Emissions from the fundamental region (approximately 3050 cm-1, 3.3-mu-m) and first overtone (approximately 6000 cm-1, 1.7-mu-m) of the C-H stretching modes in the small aromatic hydrocarbons benzene (C6H6) and naphthalene (C10H8) were observed following ultraviolet laser excitation. These two molecules respectively represent the "prototype" and smallest members of the polycyclic aromatic hydrocarbon (PAH) chemical family, proposed as likely carriers of a set of infrared features widely observed in various dust-containing astronomical sources. Wavelength- and time-resolved emission spectra in the 3050 cm-1 region show contributions from anharmonically shifted DELTA-v = -1 transitions originating in v = 1, 2, and 3 in benzene and v = 1 and 2 in naphthalene, as well as underlying continuum emission. The measured anharmonicities agree with literature values, and relative intensities match those predicted by theory for DELTA-v = -1 transitions.

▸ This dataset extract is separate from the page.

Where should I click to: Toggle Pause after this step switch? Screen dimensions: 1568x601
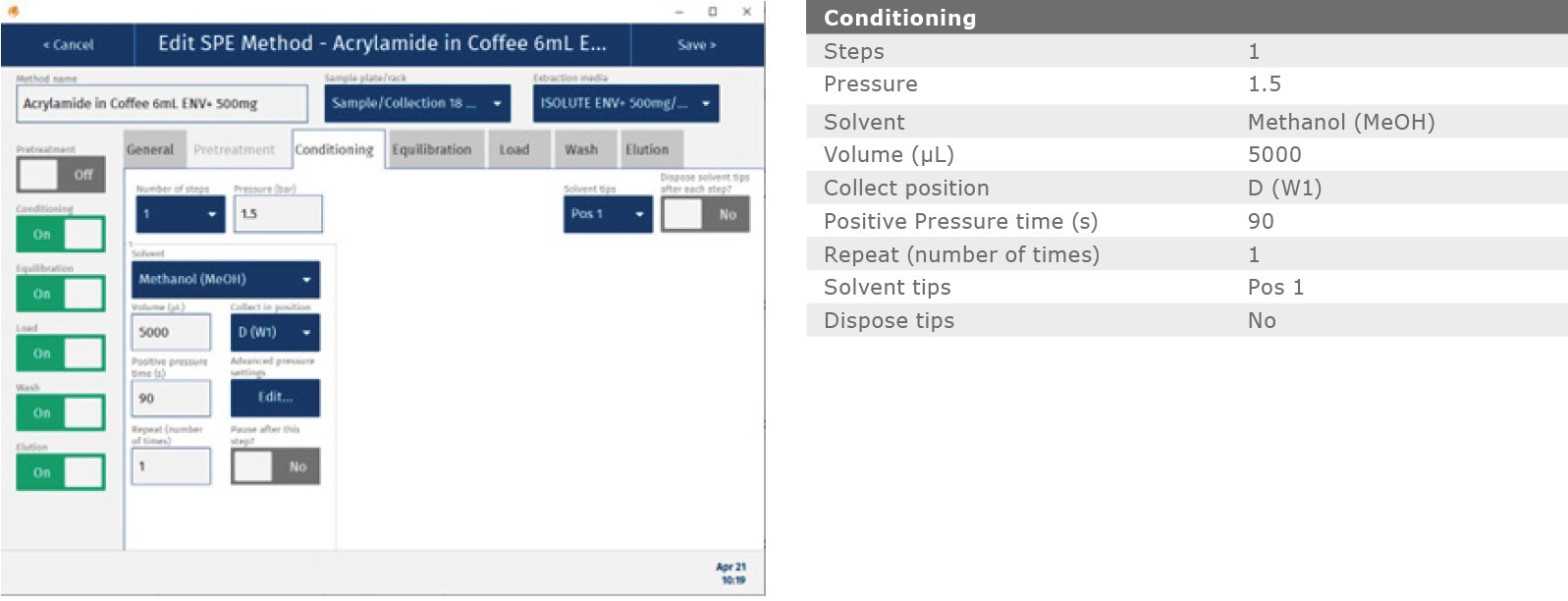(275, 466)
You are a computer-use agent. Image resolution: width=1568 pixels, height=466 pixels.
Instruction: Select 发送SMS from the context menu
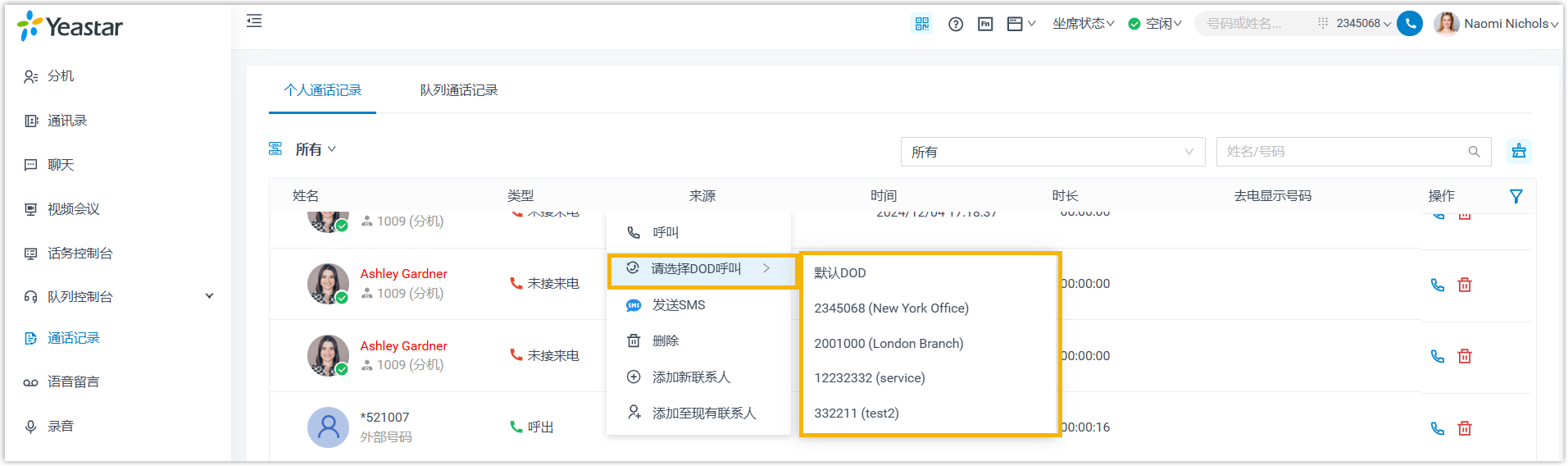pos(678,305)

The emission transition frequencies differ significantly from the corresponding absorption frequencies for both molecules, and depend on the vibrational energy of the emitter. Thus, unambiguous identification of the interstellar emitters cannot be established just on the basis of matching the emission frequencies to laboratory absorption spectra. The laboratory emission spectra were used to calculate the spectra expected under conditions prevailing in the interstellar medium (ISM). The overtone emission measurements were used to predict the intensity of a weak 5980 cm-1 overtone feature which should be present in the interstellar spectra according to the PAH hypothesis.